そこでは警察ではなく、検察による取り調べが行われ、そこで起訴か不起訴かが決まるのである。
取り調べ中以外は面会ができるので、差し入れ品と共に面会に行ってやった。
高橋「ヘヘ……。先生、どうもすいません……」
愛原「もういいよ。とにかく、弁護士の先生も頑張って下さっているから、オマエはもうキレ散らかしたりするなよ?」
高橋「もちろんです。俺のような起訴前の被告人は、単独室に入れられますから、他の収容者とケンカになることはありませんし、お上に逆らったらアウトなくらいなことも知っています」
高橋は横にいる刑務官をチラッと見ながら言った。
刑務官は、「こっち見んな」とばかりに、目で叱って来た。
愛原「全く。何であんなことしたんだ?」
高橋「先生のことが心配で心配で、居ても立っても居られなくて……」
愛原「二日酔いくらいで大騒ぎしすぎなんだよ、オマエは」
高橋「さ、サーセン。いや、スイマセン……」
愛原「で、次は来週面会に行ってやる。差し入れして欲しい物は?」
高橋「はい。やっぱ、マンガは定番っス」
愛原「だろうな。他には?」
高橋「やっぱ地獄の沙汰も金次第なんで……」
愛原「だろうな」
拘置所内には収容者が利用できる売店があり、現金しか使えない為、現金の差し入れは喜ばれるという。
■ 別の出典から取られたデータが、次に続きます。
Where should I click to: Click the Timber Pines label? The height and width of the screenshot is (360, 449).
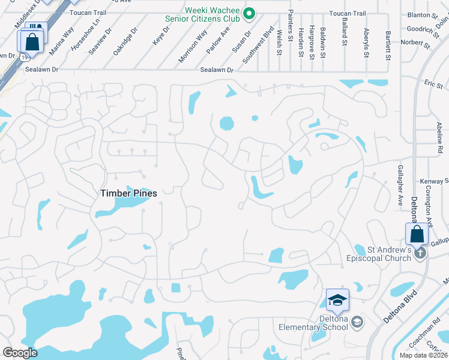click(128, 193)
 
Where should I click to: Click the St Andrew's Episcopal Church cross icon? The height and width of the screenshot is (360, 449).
click(420, 253)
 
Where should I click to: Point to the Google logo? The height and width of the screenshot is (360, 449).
click(20, 353)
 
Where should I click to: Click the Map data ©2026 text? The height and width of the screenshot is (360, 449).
click(423, 355)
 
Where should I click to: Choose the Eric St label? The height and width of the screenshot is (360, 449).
click(433, 84)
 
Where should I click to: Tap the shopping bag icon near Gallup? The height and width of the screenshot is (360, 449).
click(416, 234)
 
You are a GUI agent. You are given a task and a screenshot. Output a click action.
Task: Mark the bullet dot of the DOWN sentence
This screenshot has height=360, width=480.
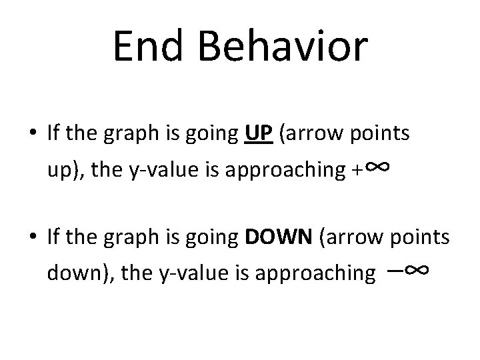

但し、上限が決まっており、最高額3万円までと決まっているとのこと。
高橋「あと、着替えとかもオナシャス」
愛原「分かってるよ。……まだ時間があるが、他に何かあるか?」
高橋「先生、明日は福島に行かれるんですよね?」
愛原「そうだ。斉藤玲子の実家を訪ねる。そこにまだ、実家があればの話だが……」
高橋「因みに、何時の新幹線で行くおつもりですか?」
愛原「ん?“やまびこ”205号だな。確か、郡山着が9時半頃だ。まあ、あんまり朝早く訪ねるのも失礼だし、世間一般の感覚で、9時台に訪ねるくらいならいいんじゃないかと思ってな」
すると高橋、何故か顔を青ざめた。
高橋「せ、先生……」
愛原「何だ?」
高橋「も、もう1本後の新幹線にしませんか?あ、いや、できれば10時台くらいの方が……」
愛原「なに?どういうことだ?」
高橋「え、えーと……」
刑務官「……?」
立ち会っている刑務官も、高橋の挙動に不審な点を感じたようだ。
もしも疑われた場合、面会の一時中断や強制終了を言い渡されてしまう。
高橋「や、“やまびこ”じゃ混んでるから、“こだま”にしませんか?」
愛原「バカ。東北新幹線に“こだま”は走ってねーよ。“やまびこ”っつっても、各駅停車タイプで、それこそ東海道新幹線の“こだま”と同じタイプだから、混んじゃいねーよ」
高橋「えーと……9時台でも早いような気がしますが……」
愛原「あんまり遅いと、実家の人が出掛けてしまうかもしれんしな」
高橋「そ、そんなこと言わずに……」
愛原「何だ?何が言いたい?はっきりいえ!」
高橋「あ、いや、その……ハッキリ言うとマズいんで……」
刑務官「!?」
刑務官の目が光る。
愛原「新幹線に乗るとマズいのか?」
高橋「いや、新幹線は全然オッケーっス。ただ、その……向こうの家に着くのが、9時くらいじゃマズいかと……」
愛原「だから、何で?」
高橋は何を言っている?
幸い、面会中止が言い渡されることはなかったが、善場主任には報告しておこうと思った。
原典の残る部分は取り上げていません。